The final destination of the tour was the Palacio de Generalife, which was the summer palace and country estate of the Nasrid rulers of the Emirate of Granada. It was a little walk from the main palaces, which took us through a series of spectacular gardens. The palace itself was humble compared to the grandeur of the main palaces of the complex but it had an amazing feeling of peace within it. At the start of the tour we thought 3 hours may be too long, but there was so much to see and the time just flew by. We had an amazing guide who bought the history and culture alive at every turn.

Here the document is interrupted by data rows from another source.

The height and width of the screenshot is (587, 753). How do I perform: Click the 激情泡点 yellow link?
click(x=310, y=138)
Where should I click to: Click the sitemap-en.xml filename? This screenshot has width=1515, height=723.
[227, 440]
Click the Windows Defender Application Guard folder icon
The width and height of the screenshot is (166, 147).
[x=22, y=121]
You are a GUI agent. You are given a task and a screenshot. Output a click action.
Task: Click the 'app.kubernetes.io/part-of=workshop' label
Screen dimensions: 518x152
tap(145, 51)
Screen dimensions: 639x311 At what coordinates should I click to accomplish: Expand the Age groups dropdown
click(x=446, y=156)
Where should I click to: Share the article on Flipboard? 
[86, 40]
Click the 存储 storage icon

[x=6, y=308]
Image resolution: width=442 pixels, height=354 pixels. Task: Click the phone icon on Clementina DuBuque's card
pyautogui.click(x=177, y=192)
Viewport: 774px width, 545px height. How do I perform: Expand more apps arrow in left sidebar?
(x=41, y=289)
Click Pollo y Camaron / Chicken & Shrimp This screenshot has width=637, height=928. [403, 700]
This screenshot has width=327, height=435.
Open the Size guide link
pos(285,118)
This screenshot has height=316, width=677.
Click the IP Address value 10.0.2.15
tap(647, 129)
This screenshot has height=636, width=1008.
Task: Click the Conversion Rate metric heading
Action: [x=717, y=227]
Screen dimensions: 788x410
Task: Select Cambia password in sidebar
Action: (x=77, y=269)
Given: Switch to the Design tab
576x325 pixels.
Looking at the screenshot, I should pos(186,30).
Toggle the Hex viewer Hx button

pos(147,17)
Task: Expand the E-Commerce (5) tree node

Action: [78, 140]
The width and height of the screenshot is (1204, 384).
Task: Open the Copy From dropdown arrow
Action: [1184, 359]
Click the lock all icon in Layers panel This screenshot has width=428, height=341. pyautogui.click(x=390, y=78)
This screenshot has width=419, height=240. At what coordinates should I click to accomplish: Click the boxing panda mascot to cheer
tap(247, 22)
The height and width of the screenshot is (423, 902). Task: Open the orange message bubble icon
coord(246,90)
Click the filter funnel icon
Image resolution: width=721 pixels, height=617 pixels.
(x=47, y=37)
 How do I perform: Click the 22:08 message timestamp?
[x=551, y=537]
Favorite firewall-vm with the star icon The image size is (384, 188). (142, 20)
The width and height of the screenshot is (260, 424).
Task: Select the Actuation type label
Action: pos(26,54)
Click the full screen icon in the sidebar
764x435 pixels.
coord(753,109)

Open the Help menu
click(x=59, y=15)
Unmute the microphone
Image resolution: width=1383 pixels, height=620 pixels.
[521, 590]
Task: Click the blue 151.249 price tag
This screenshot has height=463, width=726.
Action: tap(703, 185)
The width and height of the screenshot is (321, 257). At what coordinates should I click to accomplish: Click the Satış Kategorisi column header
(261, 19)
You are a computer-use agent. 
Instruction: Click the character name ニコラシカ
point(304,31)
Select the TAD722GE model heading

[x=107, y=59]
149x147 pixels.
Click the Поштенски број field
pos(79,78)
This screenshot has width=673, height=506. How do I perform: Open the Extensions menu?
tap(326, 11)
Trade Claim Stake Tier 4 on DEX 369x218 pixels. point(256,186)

The gardens of the Palacio de Generalife
View from Palacio de Generalife across to the Alhambra
The gardens of the Generalife
Looking back up at the Alhambra from Granada

Planning your visit to the Alhambra

Address:C. Real de la Alhambra, s/n, 18009 Granada
Telephone:T: +34 958 02 79 71
October 15 to March 31
Daytime: 08:30 to 18:00  Evening: 20:00 to 21:30
April 1 to October 14: 
Daytime: 08:30 to 20:00   Evening: 22:00 to 23:30
Fees – Museum
Day visit: €14:00 Night visit: € 8:00. Visiting just the gardens/Generalife Palace is costs less. 

Getting to Granada

If you want to fly to Granada airport, you need to catch an international flight to Barcelona or Madrid and then a domestic flight to Granada. There are many more flights to Málaga so many people fly to Málaga and then catch a bus or hire a car

It is best to use public transport to get to Granada. The bus is faster than the train. Buses leave from Málaga bus station and arrive at Granada bus station. The journey takes between 90 minutes (11.56€) and 120 minutes (13.86€). The price of a return ticket is double the price of a one-way ticket so there is no saving in buying a return.

Remember that the only point in having a car in the centre of Granada is for going on excursions. Once you are in the centre of Granada you can walk everywhere or get a taxi. Parking your car in a public car park will normally cost at least 25 euros per day but a new car park has opened which costs 40 euros per week.

The Spanish road network has improved a lot in the last 20 years and there are good roads to all other Spanish cities. It takes about 5 hours to Madrid, 11 hours to Barcelona, 90 minutes to Málaga

Best time to visit Granada

The best time to visit Granada is in May and June as well as September and October. From May to June, temperatures are cool, flowers are fully bloomed and some of the city’s biggest cultural events fill up the calendar. Though summer in Spain may sound like a romantic idea, Granada’s position in the southern tip of Europe yields daily temps in the 80s and 90s during July and August, making for a potentially uncomfortable getaway. Winter is an option for those seeking off-peak deals, but with the nearby skiing available at the Sierra Nevada Mountains, prices may vary depending on where you’re staying. In addition to May and June, September and October are also ideal times to visit. These months boast temperatures similar to those seen in spring but come nightfall, temperatures from October onward get cooler and cooler. 

Where to stay in Granada


An upscale option for your stay in Granada is the Hotel Palacio de Santa Paula, Autograph Collection is on Granada’s Gran Vía, a main street through the historic centre. It occupies the former 14th-century Casa Morisco, and 16th-century Santa Paula Convent, with its impressive cloister.

The hotel is a protected building, which retains features from the past, mixed with luxury modern facilities. It has a gym, sauna and Turkish bath.


Ideally located in the Albaicin district of Granada, Hotel Casa 1800 Granada is located a few steps from San Juan de Dios Museum, 350 feet from Albaicin and 1,300 feet from Granada Cathedral. With a shared lounge, the 3-star hotel has air-conditioned rooms with free WiFi.

Popular points of interest near Hotel Casa 1800 Granada include Paseo de los Tristes, Alhambra and Generalife and Basilica de San Juan de Dios.


ECO Hostel & Coworking is not just accommodation, it´s an experience. A place made by and for travellers and families. Designed for digital nomads and adventurers who want to socialize and enjoy the vibes of a hostel but with spacious, cool rooms and private areas to rest, enjoy or work. Big common areas with plenty of different options to spend your time in a funky and relaxing environment making it easy to connect with fellow travellers.